Conflicting Advance Directive Documents for a Resident’s Code Status
Penalty
Summary
The facility failed to maintain accurate and consistent advance directive information for one resident when conflicting code status documents were kept in the paper advance directive binder at the nursing station. The resident, who had cancer, generalized muscle weakness, and moderately impaired cognition, had a bright yellow/orange Do Not Resuscitate (DNR) form in the binder indicating DNR status with no expiration date. The same binder also contained a Medical Order for Scope of Treatment (MOST) form signed by the resident’s Nurse Practitioner that directed staff to attempt cardiopulmonary resuscitation (CPR) if the resident had no pulse and was not breathing. At the same time, the resident’s electronic medical record contained a physician’s order for full code/CPR, and the care plan documented the resident as a full code.
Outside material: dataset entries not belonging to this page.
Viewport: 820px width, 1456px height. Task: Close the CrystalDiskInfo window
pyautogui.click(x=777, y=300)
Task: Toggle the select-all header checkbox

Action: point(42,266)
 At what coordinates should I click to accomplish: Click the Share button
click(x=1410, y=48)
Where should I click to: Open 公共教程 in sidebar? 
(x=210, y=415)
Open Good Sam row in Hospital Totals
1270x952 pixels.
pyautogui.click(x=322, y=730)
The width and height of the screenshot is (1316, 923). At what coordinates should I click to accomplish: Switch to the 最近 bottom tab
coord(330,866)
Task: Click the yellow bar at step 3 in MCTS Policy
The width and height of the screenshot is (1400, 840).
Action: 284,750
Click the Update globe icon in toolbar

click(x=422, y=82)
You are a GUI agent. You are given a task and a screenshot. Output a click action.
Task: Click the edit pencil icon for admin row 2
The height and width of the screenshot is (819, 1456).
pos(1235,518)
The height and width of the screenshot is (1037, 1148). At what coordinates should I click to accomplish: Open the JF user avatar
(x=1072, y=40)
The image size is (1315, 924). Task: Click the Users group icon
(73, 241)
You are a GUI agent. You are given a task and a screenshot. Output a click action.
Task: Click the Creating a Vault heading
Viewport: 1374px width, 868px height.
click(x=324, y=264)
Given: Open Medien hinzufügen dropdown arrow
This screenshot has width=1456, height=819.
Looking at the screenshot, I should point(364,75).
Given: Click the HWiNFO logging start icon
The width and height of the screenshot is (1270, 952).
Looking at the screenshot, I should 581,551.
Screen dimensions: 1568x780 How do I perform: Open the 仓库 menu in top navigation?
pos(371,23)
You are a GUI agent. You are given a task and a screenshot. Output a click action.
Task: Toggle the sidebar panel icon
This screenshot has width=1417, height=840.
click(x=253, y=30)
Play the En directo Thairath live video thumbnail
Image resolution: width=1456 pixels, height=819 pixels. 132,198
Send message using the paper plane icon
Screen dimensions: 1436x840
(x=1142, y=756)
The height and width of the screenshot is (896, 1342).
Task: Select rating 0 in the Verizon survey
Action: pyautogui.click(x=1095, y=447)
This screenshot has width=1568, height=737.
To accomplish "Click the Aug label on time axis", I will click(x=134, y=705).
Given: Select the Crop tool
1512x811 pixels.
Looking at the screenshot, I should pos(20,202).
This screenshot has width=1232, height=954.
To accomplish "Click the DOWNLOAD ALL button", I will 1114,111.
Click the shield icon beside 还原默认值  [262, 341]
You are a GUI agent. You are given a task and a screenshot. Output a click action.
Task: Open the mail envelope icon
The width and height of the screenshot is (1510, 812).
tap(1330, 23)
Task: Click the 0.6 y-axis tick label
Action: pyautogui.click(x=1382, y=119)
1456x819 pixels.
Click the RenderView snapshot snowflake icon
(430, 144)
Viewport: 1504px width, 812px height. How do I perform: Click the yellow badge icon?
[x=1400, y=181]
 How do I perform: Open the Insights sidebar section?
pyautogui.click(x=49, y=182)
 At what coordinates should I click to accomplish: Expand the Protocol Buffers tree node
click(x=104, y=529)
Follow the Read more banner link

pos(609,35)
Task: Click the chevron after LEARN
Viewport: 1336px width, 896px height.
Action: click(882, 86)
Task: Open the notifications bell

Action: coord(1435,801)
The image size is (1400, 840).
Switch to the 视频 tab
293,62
The Social Worker reported that she was responsible for obtaining advance directives at or shortly after admission, reviewing them with the resident or family depending on cognition, and then placing the signed forms in the provider’s box for review, after which nursing staff were responsible for documenting and retaining the orders. The nurse assigned to the resident stated that in an emergency she would look for advance directive information either in the 3-ring binder at the nursing station or in the EMR, indicating reliance on both sources. During interviews, the Social Worker acknowledged the potential for confusion caused by having both the DNR and MOST forms in the binder, and the DON and Regional Nurse Consultant confirmed that the DNR form should not have been in the binder and likely came from the hospital, yet it remained stored with the resident’s advance directive documents, creating inconsistent and contradictory information regarding the resident’s code status.